__Goal__. From the data below, pull out every line that contains the word "dimensions".

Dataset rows
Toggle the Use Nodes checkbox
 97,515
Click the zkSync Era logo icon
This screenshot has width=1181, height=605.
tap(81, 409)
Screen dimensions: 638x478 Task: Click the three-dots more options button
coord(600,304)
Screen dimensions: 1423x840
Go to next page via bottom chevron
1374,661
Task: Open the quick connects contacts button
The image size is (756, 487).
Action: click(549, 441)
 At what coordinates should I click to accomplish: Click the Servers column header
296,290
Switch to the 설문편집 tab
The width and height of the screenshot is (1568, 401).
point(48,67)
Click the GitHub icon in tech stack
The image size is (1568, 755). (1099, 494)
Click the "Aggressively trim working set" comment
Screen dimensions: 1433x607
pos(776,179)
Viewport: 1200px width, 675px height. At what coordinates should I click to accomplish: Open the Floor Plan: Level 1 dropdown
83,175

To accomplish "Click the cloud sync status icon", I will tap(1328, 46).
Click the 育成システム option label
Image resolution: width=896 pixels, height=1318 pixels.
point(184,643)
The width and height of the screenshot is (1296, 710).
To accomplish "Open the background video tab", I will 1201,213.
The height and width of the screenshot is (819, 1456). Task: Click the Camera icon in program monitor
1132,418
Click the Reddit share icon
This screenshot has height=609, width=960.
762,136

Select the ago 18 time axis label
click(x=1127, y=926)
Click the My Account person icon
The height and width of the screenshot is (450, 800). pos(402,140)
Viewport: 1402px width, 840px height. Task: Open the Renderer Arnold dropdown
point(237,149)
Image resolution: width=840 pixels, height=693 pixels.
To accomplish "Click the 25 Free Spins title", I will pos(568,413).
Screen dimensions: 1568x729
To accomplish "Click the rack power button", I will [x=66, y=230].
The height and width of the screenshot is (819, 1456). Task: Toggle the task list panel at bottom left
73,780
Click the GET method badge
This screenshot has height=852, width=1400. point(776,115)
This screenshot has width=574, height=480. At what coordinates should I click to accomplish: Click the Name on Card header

__Solution below__.
Screen dimensions: 638x478 Task: Click the three-dots more options button
Screen dimensions: 1423x840
Screen dimensions: 1433x607
Screen dimensions: 1568x729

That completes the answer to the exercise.